If low migration rates continue, it would reduce labour supply and slow growth in the tax base, particularly as recent falls have been concentrated in people with work visas and the dependants of people with student visas, while emigration of working-age British nationals has risen. Also interesting to note is that about 40% of births in the UK last year were to families where one or both parents was born abroad. The low birth rate may therefore also be impacted by lower migration.

Also critical is the impact of reduced migration on the health and social care workforce. Currently, around 20% of the staff working in health care report non-British nationality, 30% of those working in social care were not born in the UK and almost half of trainee GPs are international medical graduates. And according to the last NHS workforce plan published in 2023, by 2036/37 we’ll need about 6% of the working-age population to work in the NHS and another 5% in social care. That’s double today’s levels. There are currently more than 200,000 vacancies across both workforces and the most recent workforce plan published by the NHS, forecasts that the number of health sector employees will need to rise from 1.5 million today to around 2.1 million over the next 10 years to keep up with rising demand. According to one major study, the social care workforce will need to find more than 500,000 staff by 2040. Even though the new long-term workforce plan for the NHS, expected in 2026, is likely to have a lower target due to changes in service models and ambitious hopes for technology, the system will likely still remain short of the staff it needs to provide now and in the future and hence the degree and quality of care it can provide.

What can be done?

Demographic change, and particularly the ageing society, is often framed as a looming crisis, but it is also the product of extraordinary success: fewer early deaths, longer lives, and the survival of children who would not previously have reached adulthood. The real crisis is one of care. We want our health and care system to care well for older people, for disabled people, for children with complex needs – and yet our current economic and institutional structures are not designed to support this. Our care models, workforce structures, performance metrics and institutional prestige remain rooted in the system that was built for post-war needs, not the needs of today. This is a global challenge, and no country has a complete answer. But the implication is clear. Without rethinking prevention, the NHS and social care offer, workforce planning and the way we raise revenue, the welfare state will continue to struggle under demographic realities it was never designed to face. If we are serious about caring well in an ageing society, we may need not just policy tweaks, but a deeper reimagining of the economic structures that underpin care itself.

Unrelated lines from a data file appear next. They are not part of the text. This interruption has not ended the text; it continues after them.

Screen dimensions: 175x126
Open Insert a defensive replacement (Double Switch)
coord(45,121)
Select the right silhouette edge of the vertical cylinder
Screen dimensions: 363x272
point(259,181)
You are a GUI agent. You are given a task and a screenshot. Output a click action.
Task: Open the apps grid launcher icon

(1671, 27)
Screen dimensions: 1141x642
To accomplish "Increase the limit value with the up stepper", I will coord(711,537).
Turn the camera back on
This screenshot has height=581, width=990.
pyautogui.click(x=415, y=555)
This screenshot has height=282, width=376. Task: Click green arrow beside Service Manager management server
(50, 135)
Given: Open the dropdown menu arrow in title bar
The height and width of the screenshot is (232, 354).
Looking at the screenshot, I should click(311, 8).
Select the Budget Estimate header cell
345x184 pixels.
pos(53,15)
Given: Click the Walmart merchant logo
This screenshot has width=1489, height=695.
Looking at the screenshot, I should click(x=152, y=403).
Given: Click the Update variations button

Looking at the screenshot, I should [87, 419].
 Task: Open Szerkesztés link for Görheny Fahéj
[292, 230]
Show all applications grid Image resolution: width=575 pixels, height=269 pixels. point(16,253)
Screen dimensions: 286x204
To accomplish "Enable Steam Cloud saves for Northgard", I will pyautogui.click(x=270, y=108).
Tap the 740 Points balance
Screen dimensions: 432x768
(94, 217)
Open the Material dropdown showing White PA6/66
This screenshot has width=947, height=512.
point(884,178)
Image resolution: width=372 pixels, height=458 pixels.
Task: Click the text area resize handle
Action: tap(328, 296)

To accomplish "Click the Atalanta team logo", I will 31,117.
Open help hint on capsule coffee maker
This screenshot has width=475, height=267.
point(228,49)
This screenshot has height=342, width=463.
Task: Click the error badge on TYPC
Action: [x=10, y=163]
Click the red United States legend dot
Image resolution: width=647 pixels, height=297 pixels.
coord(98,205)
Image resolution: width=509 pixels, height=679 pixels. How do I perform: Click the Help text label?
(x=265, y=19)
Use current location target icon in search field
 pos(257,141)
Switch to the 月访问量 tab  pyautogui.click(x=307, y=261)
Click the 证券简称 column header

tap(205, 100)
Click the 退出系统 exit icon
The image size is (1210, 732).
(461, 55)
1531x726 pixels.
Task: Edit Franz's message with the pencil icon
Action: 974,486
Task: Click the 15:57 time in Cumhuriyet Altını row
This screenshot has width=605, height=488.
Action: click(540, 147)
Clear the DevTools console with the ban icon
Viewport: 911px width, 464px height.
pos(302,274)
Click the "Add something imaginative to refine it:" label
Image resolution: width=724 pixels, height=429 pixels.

As part of our work on reimagining the welfare state, we’ve been considering a few questions related to demographic change specifically

  • How should the welfare state adapt to a world where most population growth is in older age groups rather than younger ones?

  • Is our tax structure (the balance of income versus other taxes) the right one to support good health for all in the longer term?

  • What might different levels of migration mean for the health and social care system over the next 20 years, in terms of demand, workforce supply and taxation?

  • What could be done to mitigate the declining birth rate?

  • What would a welfare state designed around maximising healthy life expectancy, rather than treating illness, look like in practice?

  • How does the social contract between individuals, communities and the welfare state need to change?